Flylib.com

Books Software

 
 
 

Recipe12.11.Using MSHTML to Parse XML or HTML


Recipe 12.11. Using MSHTML to Parse XML or HTML

Credit: Bill Bell

Problem

Your Python application, running on Windows, needs to use the Microsoft MSHTML COM component, which is also the parser that Microsoft Internet Explorer uses to parse HTML and XML web pages.

Solution

As usual, PyWin32 lets our Python code access COM quite simply:

from win32com.client import Dispatch
html = Dispatch('htmlfile')    # the disguise for MSHTML as a COM server
html.writeln( "<html><header><title>A title</title>"
     "<meta name='a name' content='page description'></header>"
     "<body>This is some of it. <span>And this is the rest.</span>"
     "</body></html>" )
print "Title: %s" % (html.title,)
print "Bag of words from body of the page: %s" % (html.body.innerText,)
print "URL associated with the page: %s" % (html.url,)
print "Display of name:content pairs from the metatags: "
metas = html.getElementsByTagName("meta")
for m in xrange(metas.length):
    print "\t%s: %s" % (metas[m].name, metas[m].content,)

Discussion

While Python offers many ways to parse HTML or XML, as long as you're running your programs only on Windows, MSHTML is very speedy and simple to use. As the recipe shows, you can simply use the writeln method of the COM object to feed the page into MSHTML and then you can use the methods and properties of the components to get at all kinds of aspects of the page's DOM. Of course, you can get the string of markup and text to feed into MSHTML in any way that suits your application, such as by using the Python Standard Library module urllib if you're getting a page from some URL.

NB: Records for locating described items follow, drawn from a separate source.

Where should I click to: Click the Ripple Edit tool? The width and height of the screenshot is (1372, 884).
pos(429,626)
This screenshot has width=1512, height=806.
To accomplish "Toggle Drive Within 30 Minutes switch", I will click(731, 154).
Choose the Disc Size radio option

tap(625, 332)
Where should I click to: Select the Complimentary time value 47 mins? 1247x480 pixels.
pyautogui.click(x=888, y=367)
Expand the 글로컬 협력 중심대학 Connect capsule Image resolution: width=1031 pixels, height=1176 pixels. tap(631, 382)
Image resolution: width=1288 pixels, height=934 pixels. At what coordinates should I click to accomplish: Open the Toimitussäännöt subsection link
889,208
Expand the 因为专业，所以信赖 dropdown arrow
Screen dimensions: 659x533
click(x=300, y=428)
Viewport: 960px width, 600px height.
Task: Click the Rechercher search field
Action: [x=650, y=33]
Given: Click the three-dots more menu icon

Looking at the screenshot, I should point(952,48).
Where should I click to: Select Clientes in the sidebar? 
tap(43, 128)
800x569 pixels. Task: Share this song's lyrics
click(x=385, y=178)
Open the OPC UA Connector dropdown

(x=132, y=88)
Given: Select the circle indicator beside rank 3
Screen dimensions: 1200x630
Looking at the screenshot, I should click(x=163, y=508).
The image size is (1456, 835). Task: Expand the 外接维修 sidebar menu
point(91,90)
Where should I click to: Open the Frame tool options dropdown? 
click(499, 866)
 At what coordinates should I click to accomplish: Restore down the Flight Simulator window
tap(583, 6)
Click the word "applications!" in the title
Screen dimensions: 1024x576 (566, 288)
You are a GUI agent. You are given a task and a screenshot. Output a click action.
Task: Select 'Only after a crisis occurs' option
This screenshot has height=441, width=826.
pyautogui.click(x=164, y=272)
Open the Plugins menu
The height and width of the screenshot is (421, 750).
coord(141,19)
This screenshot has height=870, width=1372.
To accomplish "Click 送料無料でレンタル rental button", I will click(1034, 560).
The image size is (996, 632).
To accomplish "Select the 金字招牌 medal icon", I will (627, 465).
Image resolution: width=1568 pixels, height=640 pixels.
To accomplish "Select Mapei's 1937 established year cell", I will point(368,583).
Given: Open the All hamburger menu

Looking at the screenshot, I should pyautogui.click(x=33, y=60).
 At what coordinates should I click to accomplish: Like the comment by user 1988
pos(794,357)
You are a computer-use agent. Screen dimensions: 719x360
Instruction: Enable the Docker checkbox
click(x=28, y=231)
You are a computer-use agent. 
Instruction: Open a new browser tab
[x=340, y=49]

Since the structure of the enriched DOM that MSHTML makes available is quite rich and complicated, I suggest you experiment with it in the PythonWin interactive environment that comes with PyWin32. The strength of PythonWin for such exploratory tasks is that it displays all of the properties and methods made available by each interface.

See Also

A detailed reference to MSHTML, albeit oriented to Visual Basic and C# users, can be found at http://www.xaml.net/articles/type.asp?o=MSHTML.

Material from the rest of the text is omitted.